[About this exercise] Duplicate the part of the essay on writing in Markdown that runs between "It was a dark" and "more natural flow.", inclusive.

[Text section]
Marking Up with Markdown

Since I began using computers in the early nineties, I’ve gone through five different word processors: DeskMate, AppleWorks, NeoOffice, OpenOffice, and LibreOffice. I’ve shuffled through as many computers and operating systems, from DOS to Mac OS X. I know — very well — the pain of incompatible file formats, starting in college when my professors sent me commented Word documents that AppleWorks couldn’t read.

I’ve had great success writing with Scrivener, so much so that I converted all of my recent novel projects to the format shortly after buying the software. It’s the end-all, be-all of compiling large writing projects.

But what about smaller ones?

Google Docs was my go-to for a while, but it chokes on anything longer than about 10,000 words, and it relies on a constant internet connection. Most modern word processors are too bulky, including LibreOffice, for shorter entries. And none of the popular alternatives offer semantic formatting, so converting my Daily WTF articles to HTML is a huge chore.

Some time ago, George R. R. Martin was interviewed on Conan O’Brien about his writing process. He uses WordStar — WordStar! — on a dedicated DOS machine to write A Song of Ice and Fire. That got me thinking. What’s the most stripped-down way to write, something that I can convert to multiple formats as needed?

Regular plain text doesn’t give me formatting options. LaTeX is too friggin’ complicated, with a learning curve steep enough to rock climb on. HTML is cumbersome, with too few conversion tools. But there was a tool I’d ignored, one that’s almost a decade old now, that gives me everything I need: Markdown.

Writing in Markdown is just like writing in plain text, with punctuation used for formatting that’s consistent with widely-used conventions on the web. For example, asterisks are used for emphasis, *like so*. Double-asterisks are bold. Paragraphs are separated by two line breaks. Headers use hash marks. Take a look at this snippet:

# Chapter One

It was a *dark* and **stormy** night...

This renders as:

Chapter One

It was a dark and stormy night…

Typing asterisks and hash marks is much faster than tags or curly brackets, even if you use a text snippet tool for the latter two. It’s a more natural flow.

Best of all, it can be done on any text processor, which really appeals to the programmer in me. I’m used to writing in plain text all day, with some language-specific syntax highlighting. There will always be tools to write plain text files, but Microsoft Word files could be obsolete in ten years (and might be, since .docx is now the default for Word, not .doc).

[Items from a data source]
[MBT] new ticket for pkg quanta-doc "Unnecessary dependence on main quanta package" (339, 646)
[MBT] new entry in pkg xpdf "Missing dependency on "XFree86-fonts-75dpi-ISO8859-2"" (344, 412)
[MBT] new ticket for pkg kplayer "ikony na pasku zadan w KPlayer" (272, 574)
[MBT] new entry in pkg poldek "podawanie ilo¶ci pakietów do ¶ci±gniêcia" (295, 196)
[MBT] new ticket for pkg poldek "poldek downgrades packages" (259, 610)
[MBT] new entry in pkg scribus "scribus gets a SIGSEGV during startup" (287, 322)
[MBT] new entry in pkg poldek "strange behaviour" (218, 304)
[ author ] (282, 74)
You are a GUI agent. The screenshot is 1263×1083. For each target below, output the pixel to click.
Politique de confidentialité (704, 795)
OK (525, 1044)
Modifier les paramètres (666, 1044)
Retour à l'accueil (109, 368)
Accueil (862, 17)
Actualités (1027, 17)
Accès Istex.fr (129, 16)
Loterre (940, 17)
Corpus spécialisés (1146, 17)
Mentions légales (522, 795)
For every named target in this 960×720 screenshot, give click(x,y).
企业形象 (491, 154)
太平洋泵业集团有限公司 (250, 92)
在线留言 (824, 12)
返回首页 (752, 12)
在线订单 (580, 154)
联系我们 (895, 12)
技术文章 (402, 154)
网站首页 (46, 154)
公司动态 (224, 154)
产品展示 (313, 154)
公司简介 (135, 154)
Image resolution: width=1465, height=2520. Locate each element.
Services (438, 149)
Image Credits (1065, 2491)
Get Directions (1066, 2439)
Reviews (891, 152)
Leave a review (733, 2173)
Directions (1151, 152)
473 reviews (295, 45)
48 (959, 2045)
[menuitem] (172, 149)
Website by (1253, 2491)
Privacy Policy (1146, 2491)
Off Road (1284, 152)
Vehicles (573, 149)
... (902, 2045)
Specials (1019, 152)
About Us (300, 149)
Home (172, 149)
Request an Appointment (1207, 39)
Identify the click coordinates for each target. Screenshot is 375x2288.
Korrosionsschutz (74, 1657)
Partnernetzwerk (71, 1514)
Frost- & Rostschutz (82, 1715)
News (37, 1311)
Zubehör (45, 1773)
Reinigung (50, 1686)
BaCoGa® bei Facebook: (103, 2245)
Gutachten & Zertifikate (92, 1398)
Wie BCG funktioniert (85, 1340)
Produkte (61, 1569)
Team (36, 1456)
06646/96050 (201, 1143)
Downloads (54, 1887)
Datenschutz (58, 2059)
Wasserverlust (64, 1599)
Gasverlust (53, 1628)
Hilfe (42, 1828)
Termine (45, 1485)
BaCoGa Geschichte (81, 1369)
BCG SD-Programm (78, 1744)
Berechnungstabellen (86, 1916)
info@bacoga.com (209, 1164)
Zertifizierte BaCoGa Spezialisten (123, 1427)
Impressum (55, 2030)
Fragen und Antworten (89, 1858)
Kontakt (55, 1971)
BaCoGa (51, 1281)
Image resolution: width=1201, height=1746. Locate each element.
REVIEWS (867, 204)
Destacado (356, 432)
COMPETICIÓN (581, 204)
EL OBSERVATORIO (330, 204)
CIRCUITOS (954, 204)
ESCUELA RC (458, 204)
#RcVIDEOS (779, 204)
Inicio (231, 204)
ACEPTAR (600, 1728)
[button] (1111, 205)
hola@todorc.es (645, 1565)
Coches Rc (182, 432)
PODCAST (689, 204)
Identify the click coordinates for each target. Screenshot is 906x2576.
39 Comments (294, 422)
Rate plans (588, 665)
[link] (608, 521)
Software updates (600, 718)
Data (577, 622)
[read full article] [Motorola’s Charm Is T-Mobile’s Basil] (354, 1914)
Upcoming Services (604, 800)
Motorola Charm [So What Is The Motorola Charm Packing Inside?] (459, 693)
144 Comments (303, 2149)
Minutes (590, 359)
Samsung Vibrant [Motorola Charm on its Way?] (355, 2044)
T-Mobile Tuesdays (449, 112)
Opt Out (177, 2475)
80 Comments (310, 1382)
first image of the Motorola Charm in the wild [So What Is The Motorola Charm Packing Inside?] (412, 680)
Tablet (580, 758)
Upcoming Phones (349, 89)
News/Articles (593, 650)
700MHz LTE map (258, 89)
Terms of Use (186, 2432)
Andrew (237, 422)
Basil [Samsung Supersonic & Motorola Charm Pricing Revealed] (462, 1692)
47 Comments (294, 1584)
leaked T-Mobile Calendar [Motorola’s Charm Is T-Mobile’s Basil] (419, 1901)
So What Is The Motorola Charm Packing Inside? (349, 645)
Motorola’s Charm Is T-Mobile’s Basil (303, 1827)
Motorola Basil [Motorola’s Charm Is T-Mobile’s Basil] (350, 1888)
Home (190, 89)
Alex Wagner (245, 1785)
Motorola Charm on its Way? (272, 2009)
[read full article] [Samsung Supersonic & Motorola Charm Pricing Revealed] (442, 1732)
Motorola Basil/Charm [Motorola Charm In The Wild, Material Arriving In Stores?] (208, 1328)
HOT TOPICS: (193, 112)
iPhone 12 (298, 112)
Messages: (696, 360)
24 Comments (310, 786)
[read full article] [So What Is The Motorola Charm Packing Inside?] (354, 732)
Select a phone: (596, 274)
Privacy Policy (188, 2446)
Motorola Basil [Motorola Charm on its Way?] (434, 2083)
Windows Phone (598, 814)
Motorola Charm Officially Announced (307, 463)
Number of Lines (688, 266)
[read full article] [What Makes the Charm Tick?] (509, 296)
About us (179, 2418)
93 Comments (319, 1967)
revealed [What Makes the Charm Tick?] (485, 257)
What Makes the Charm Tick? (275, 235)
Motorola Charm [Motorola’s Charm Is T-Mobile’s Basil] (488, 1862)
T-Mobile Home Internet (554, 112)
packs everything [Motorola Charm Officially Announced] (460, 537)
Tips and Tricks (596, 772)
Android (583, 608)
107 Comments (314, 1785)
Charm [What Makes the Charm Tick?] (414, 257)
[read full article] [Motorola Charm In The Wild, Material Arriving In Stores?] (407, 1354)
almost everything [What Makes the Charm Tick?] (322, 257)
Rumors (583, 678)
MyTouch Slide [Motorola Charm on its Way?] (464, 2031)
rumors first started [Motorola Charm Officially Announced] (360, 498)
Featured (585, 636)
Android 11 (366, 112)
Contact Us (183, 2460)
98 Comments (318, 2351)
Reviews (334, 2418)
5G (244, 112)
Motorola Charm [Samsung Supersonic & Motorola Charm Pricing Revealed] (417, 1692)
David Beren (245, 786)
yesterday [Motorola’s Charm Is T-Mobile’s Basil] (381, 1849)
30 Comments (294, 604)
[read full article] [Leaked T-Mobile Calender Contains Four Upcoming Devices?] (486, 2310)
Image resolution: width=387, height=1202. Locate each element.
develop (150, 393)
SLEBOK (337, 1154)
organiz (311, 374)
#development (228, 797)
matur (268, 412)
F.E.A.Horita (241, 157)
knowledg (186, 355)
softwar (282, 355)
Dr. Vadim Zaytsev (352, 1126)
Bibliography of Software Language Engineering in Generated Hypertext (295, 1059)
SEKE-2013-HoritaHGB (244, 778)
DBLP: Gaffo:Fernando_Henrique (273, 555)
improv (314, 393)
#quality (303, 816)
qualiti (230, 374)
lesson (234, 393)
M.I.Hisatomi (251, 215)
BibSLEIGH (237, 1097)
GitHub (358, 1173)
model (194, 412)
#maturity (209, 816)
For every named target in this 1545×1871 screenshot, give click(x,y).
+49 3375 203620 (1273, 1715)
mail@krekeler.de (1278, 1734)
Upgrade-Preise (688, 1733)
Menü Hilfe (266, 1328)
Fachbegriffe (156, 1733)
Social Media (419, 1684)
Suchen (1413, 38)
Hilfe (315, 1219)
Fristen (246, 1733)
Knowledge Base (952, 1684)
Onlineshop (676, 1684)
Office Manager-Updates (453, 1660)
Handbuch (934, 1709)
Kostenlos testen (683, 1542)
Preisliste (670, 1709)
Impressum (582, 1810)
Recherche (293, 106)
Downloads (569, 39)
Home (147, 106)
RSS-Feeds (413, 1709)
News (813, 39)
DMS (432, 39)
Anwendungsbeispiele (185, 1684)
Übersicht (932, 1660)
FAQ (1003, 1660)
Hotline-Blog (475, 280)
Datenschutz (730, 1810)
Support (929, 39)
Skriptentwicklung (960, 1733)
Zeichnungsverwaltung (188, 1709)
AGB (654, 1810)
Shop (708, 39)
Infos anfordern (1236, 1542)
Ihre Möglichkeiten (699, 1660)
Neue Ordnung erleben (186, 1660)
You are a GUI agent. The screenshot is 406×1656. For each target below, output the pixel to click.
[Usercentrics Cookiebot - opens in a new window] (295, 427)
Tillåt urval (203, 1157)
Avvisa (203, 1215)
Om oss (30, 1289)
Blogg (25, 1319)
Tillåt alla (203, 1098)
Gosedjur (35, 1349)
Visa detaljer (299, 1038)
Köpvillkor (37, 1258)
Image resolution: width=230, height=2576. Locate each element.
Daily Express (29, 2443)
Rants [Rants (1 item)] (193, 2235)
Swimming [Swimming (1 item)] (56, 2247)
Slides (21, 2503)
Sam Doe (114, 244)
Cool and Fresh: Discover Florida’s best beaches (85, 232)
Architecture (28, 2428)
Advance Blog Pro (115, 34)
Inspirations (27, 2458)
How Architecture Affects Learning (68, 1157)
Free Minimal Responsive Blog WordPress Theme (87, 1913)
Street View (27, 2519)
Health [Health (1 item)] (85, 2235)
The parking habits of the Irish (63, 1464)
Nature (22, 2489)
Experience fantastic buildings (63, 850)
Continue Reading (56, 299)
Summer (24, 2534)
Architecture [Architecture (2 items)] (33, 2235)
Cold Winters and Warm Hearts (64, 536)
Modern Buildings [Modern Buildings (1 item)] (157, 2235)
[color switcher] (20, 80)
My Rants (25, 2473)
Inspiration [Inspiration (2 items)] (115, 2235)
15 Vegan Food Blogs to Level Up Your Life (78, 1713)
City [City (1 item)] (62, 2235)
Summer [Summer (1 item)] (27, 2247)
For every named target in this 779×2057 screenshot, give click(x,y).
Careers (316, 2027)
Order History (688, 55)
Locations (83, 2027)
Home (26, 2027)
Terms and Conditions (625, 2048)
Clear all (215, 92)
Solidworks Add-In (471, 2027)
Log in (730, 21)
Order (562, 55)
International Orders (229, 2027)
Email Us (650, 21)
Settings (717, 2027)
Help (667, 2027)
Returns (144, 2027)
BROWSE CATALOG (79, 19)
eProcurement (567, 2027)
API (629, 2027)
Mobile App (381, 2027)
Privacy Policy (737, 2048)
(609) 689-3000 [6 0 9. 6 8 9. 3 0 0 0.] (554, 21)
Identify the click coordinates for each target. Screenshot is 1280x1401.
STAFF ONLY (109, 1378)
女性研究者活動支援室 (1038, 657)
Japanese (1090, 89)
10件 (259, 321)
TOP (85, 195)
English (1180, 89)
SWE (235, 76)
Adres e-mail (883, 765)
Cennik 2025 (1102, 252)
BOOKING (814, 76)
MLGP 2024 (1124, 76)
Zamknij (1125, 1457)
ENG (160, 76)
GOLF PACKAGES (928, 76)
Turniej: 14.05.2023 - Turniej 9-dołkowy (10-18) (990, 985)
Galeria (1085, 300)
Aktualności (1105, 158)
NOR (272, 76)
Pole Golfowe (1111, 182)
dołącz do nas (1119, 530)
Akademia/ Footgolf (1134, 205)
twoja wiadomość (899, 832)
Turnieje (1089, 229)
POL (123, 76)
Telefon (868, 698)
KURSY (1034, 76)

[Exercise solution]
It was a dark and stormy night…

Typing asterisks and hash marks is much faster than tags or curly brackets, even if you use a text snippet tool for the latter two. It’s a more natural flow.